--- What this task involves ---
Reproduce the rows verbatim from the first line down to and including the line that contains "The height and".
Extracted records: Begin
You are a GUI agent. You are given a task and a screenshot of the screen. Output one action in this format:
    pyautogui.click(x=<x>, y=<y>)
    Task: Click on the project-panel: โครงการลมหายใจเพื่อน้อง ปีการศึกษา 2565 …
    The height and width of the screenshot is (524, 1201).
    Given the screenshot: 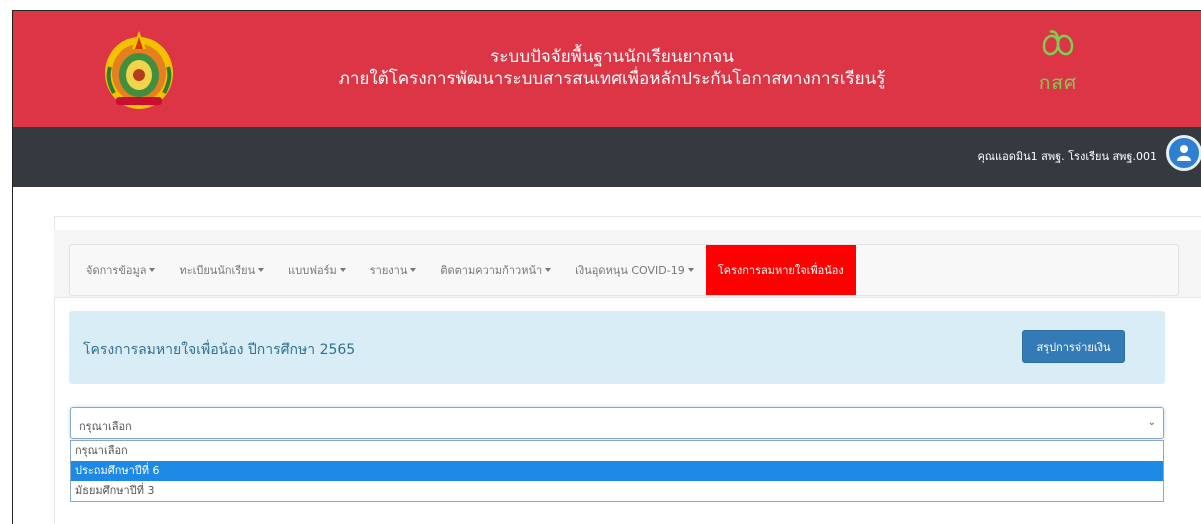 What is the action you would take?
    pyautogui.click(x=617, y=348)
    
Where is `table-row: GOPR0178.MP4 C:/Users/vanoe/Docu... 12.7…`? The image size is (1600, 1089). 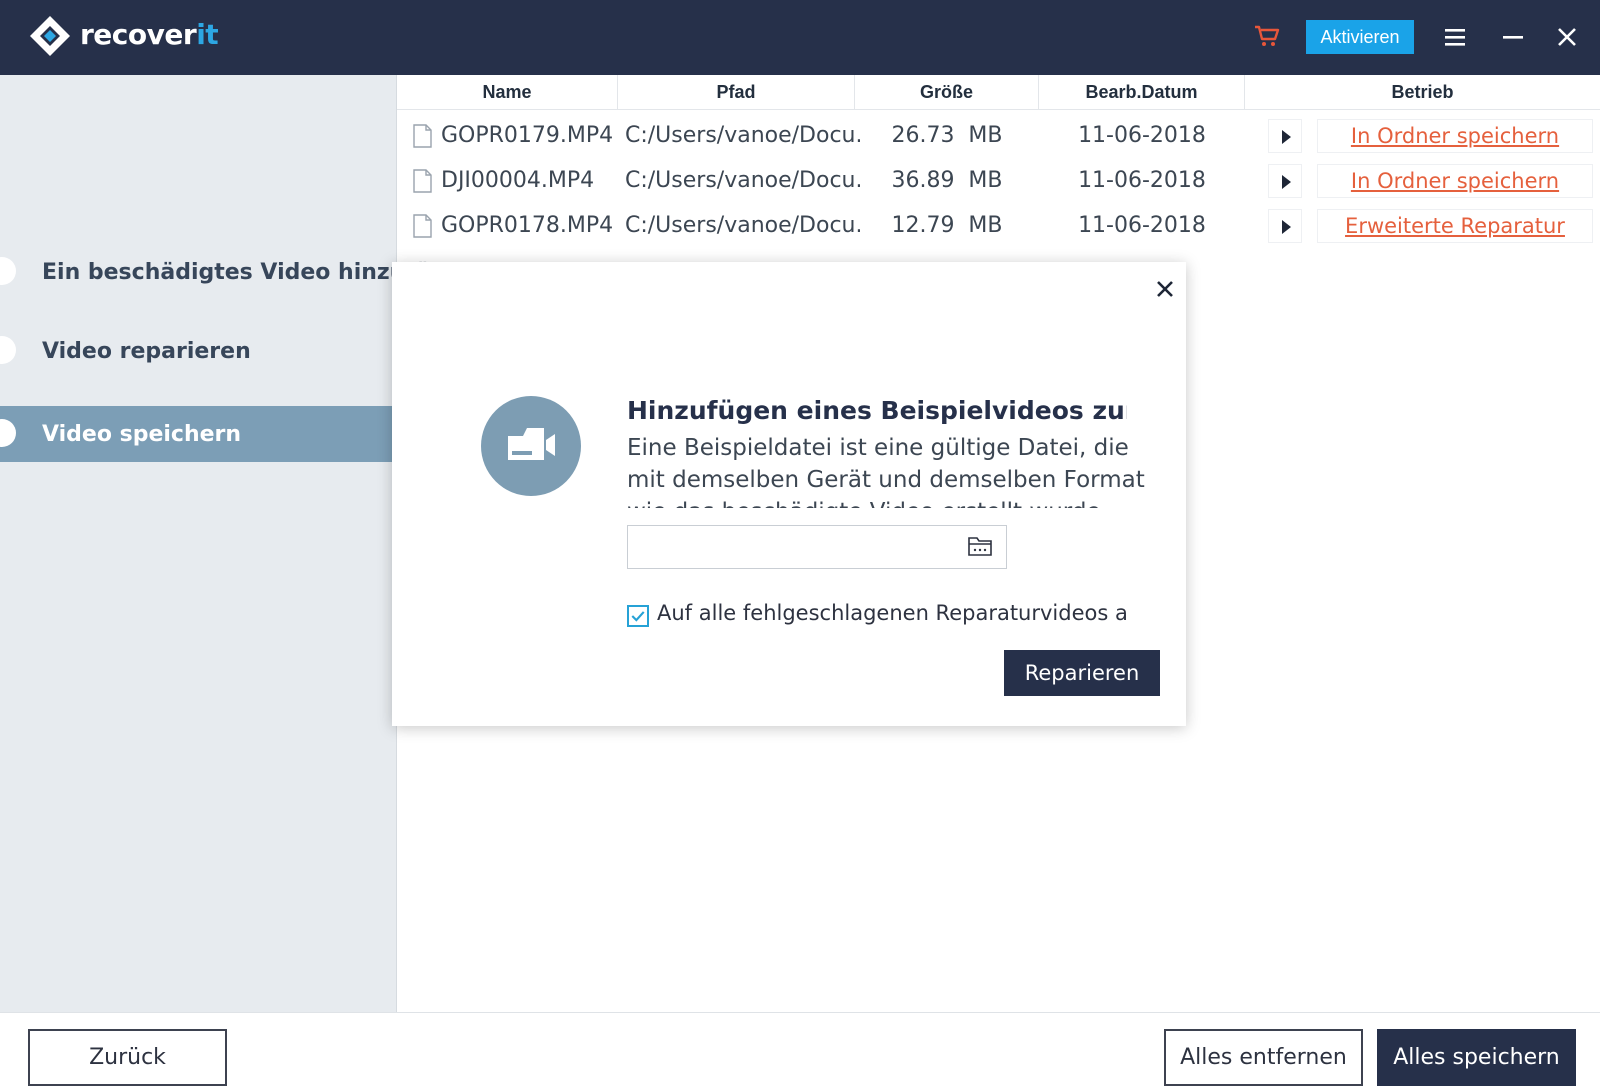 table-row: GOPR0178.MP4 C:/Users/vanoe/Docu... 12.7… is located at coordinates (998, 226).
Extracted records: End
--- Solution for this problem ---
You are a GUI agent. You are given a task and a screenshot of the screen. Output one action in this format:
    pyautogui.click(x=<x>, y=<y>)
    Task: Click on the project-panel: โครงการลมหายใจเพื่อน้อง ปีการศึกษา 2565 …
    The height and width of the screenshot is (524, 1201).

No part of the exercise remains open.